Such was the impression of them which Howells found in Florence when he went there the year after they had disbanded, and it should be remembered that the Florence of that day was a rallying place for the most fascinating people of Europe.

The  Duveneck Boys stayed together for about two years working in Florence in the winter and in Venice in the summer. Among them were
  • John W. Alexander
  • John Twachtman
  • Joseph DeCamp
  • Julius Rolshoven
  • Oliver Dennett Grover
  • Otto Bacher
  • Theodore Wendel
  • Louis Ritter
  • Ross Turner
  • Harper Pennington
  • Charles Forbes
  • George E. Hopkins
  • Julian Story
  • Charles E. Mills
  • Albert Reinhart
  • Charles H. Freeman
  • Henry Rosenberg
  • John O. Anderson
  • Charles Abel Corwin
  • Oliver Dennett Grover
  • Charles Frederic Ulrich
  • and more
Oliver Grover in speaking about his colleagues said that the advice of John Twachtman, of the Cincinnati contingent, one of the older ones, whose knowledge was wider, was appreciated next to that of the "Old Man," as they lovingly denominated Duveneck. Then he continued: "Joseph DeCamp was just plain Joe in those days, the breeziest, cheekiest, most warm-hearted Bohemian in Venice. Full of life, energy, and ambition, he worked unceasingly and gave and took many a hard knock.

Rolshoven, too, was endowed by nature with the artistic temperament, making it especially difficult for him to adapt himself to routine work.

Alexander, of course, was the born favorite and leader which he continued to be throughout his life. We always thought, had Alexander not chosen art as his vocation, he might have become a great diplomat. I remember him at the last annual meeting of the National Academy of Design at which he presided, and during the little while I could converse with him, he took occasion to speak of student days, and to voice feelingly his sense of the obligation he and all of us were under to Duveneck; incidentally, also, recalling Sargent's beautiful estimate of him.

The student days in Italy were all too short, but while they lasted they were more significant, probably, than a similar period in the lives of most students, because they were more intensified, more concentrated. The usual student experiences of work and play, elation and dejection, feast and famine, were ours, of course, but in addition to that, and owing to peculiar circumstances and conditions, the advantage of the intimate association and constant companionship we enjoyed not only with our leader but also with his acquaintances and fellow artists, men and women from many lands, was unique and perhaps quite as valuable as any actual school work. We lived in adjoining room, dined in the same restaurant, frequented the same cafes, worked and played together with an intimacy only possible to that age and such a community of interest."

The inspiration of this class was well epitomized by Duveneck's old professor Diez; it was "Work." It was his custom at the beginning of the year to make an address to the class, and in closing his talk he always said: "Now, I don't want any geniuses in this class; I don't care for pupils who claim an abundance of talent; but what I do want is a crowd of good workers." "This is the thought I have always tried to instill into my pupils," says Mr. Duveneck.

Text from Norbert Hermann's 1918 book, "Frank Duveneck."

■ Entries
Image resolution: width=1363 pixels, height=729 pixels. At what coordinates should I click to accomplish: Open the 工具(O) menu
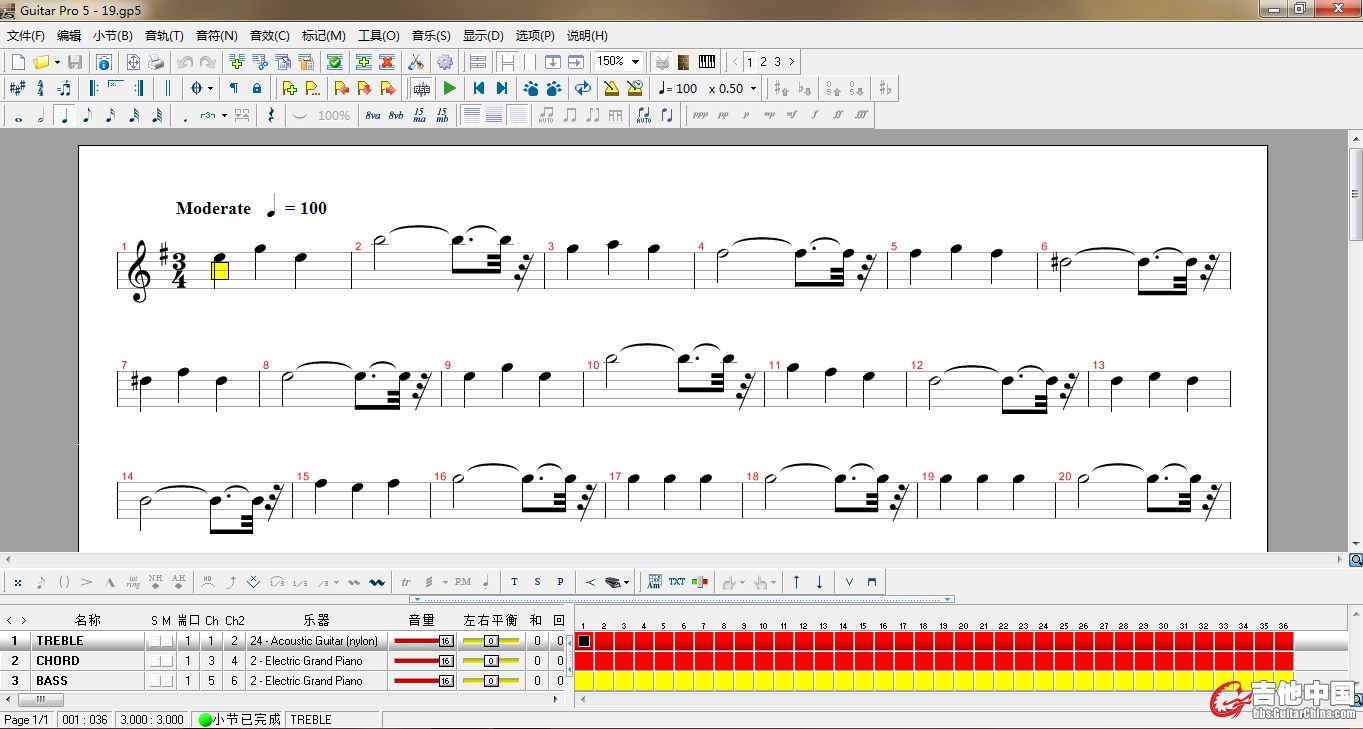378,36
...
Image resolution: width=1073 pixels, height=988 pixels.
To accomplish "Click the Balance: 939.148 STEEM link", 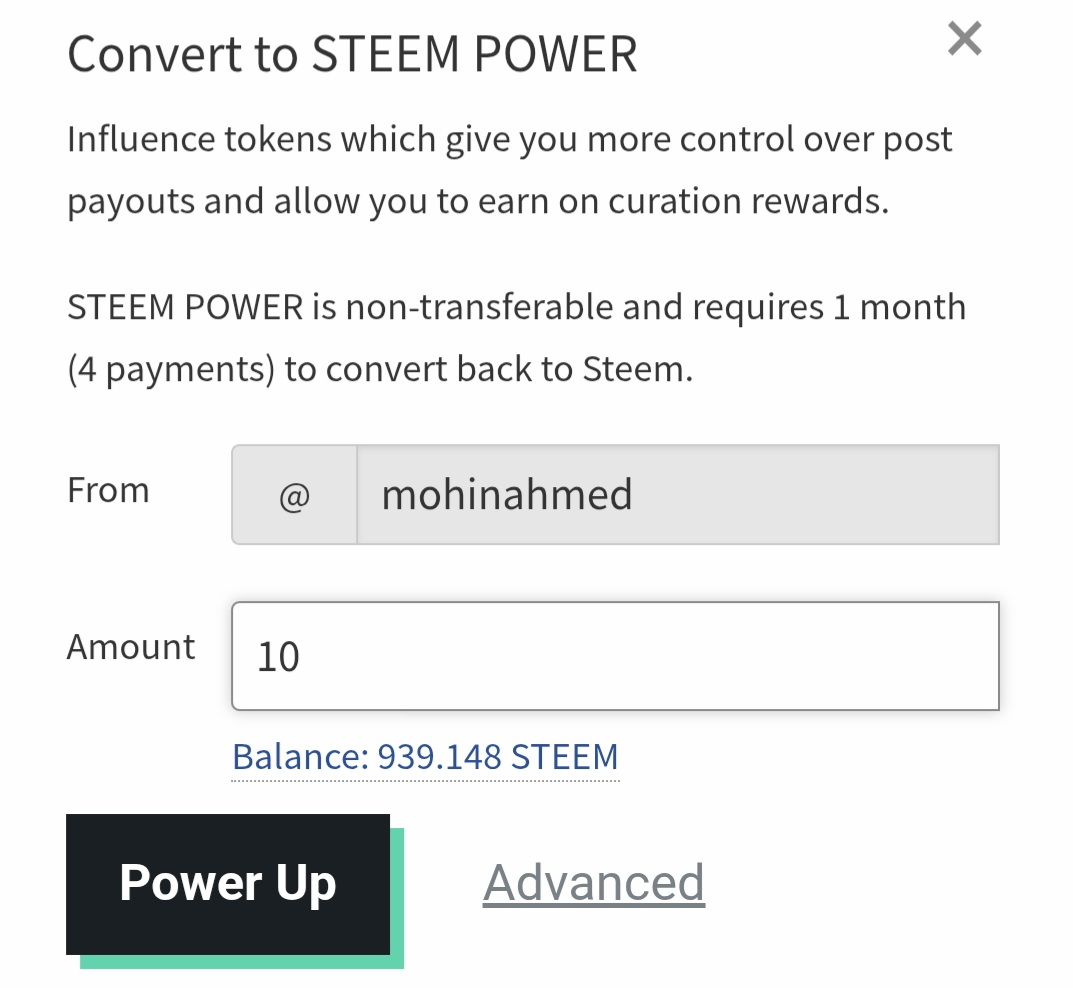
==
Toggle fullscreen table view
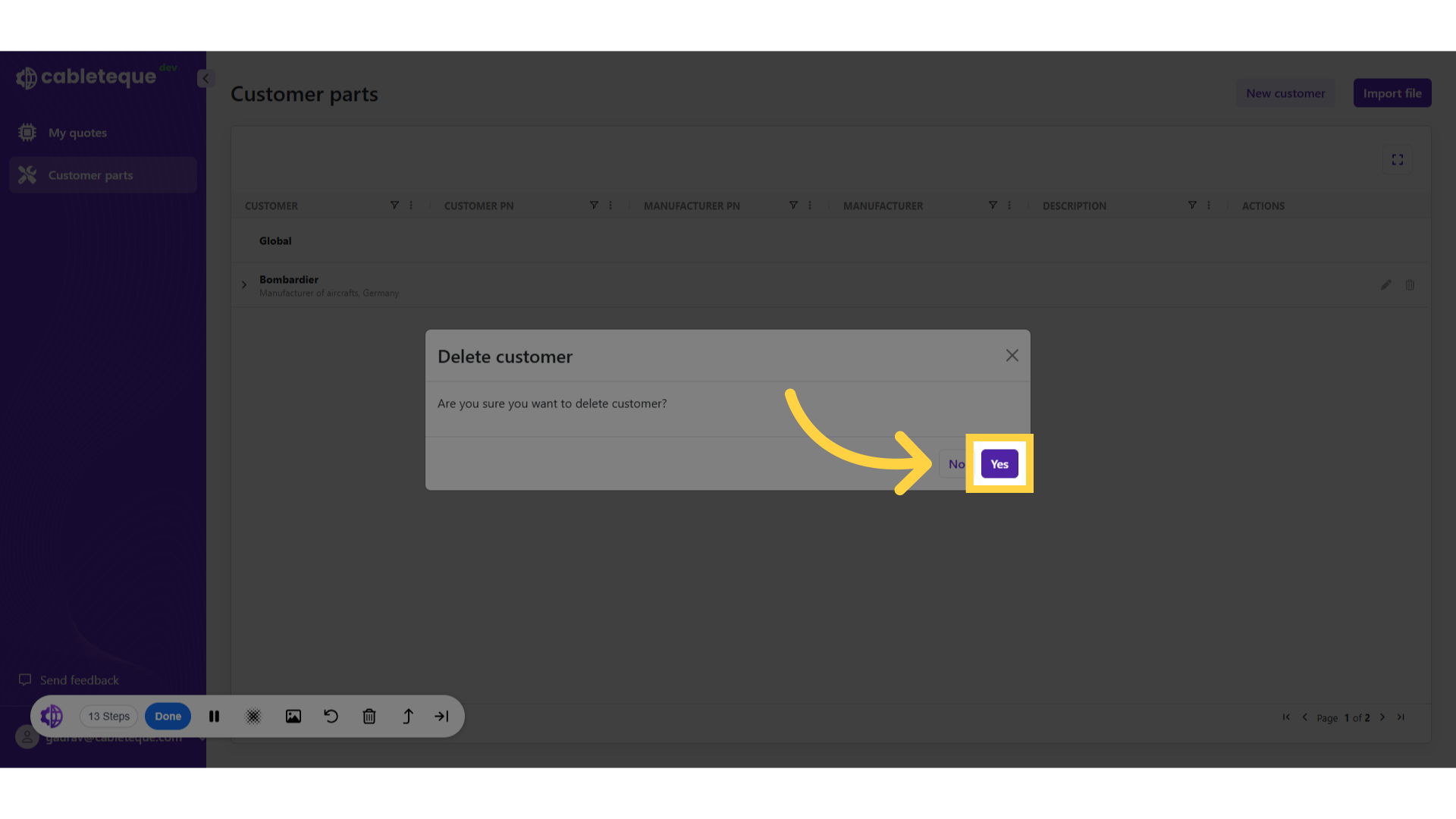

■ Task directions
Answer these questions from the passage about the Duveneck Boys:
1. Where did the group work during the summer?
2. What name did the students lovingly give Duveneck?
3. What one word, according to Diez, summed up the inspiration of the class?

■ Final result
1. Venice
2. The "Old Man"
3. "Work"